Monday, April 2, 2012

History of Tetanus

The seventeenth century BC Edwin Smith Surgical Papyrus has descriptions of patient with wounds who have symptoms of neck stiffness and thought ligaments, likely the first known description of tetanus.

It was described by Hippocrates the symptoms of a sailor affected by a syndrome characterized by hypercontraction of the skeletal muscles. He termed such a spastic paralysis ‘tetanus’ from the Greek word, tension.
Edwin Smith Surgical Papyrus 
Military physicians of ancient Egypt, Assyria, Rome and India knew to leave certain wounds unsutured or open for several days before bandaging, a procedure that was likely to result in fewer tetanus infections.

An isolated island off the coast of Scotland, St. Kilda had a major outbreak of neonatal tetanus during the 1800s. Between 1855 and 1876, 41 infants out of 56 total births died of the ‘sickness of eight days,’ which was neonatal tetanus.

The nature of tetanus as an infection disease was discovered in 1884 by several researchers.
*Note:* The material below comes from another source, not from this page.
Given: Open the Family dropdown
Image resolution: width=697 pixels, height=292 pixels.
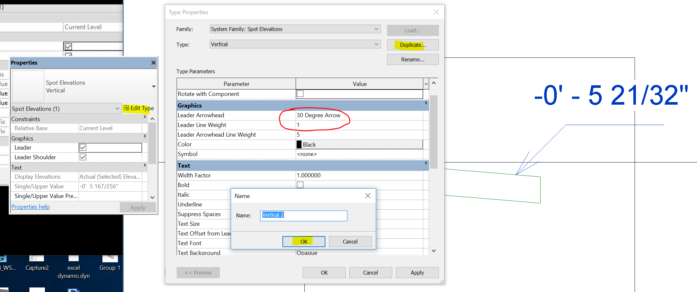Looking at the screenshot, I should [x=376, y=29].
Antonio Carle and Giorgio Rattone first discovered evidence that tetanus was an infectious disease in that year.

The serum of tetanus antitoxin was originally prepared by the bacteriologists Emil von Behring and Kitasato Shibasaburo in 1890 -92 and their results of this first large scale trial amply confirmed its efficacy.

The causative agent of tetanus, Tetanus bacillus had earlier been reported by Kitasato in 1889.

It was not until the 1930s, that an efficient vaccine of toxoid as it is known in the cases of tetanus was produced against tetanus.

There was no means of preventing tetanus infection until the introduction of immunization in World War I, and it is likely that the rates of tetanus infection in ancient armies were equivalent to those found in armies of the modern era before World War I.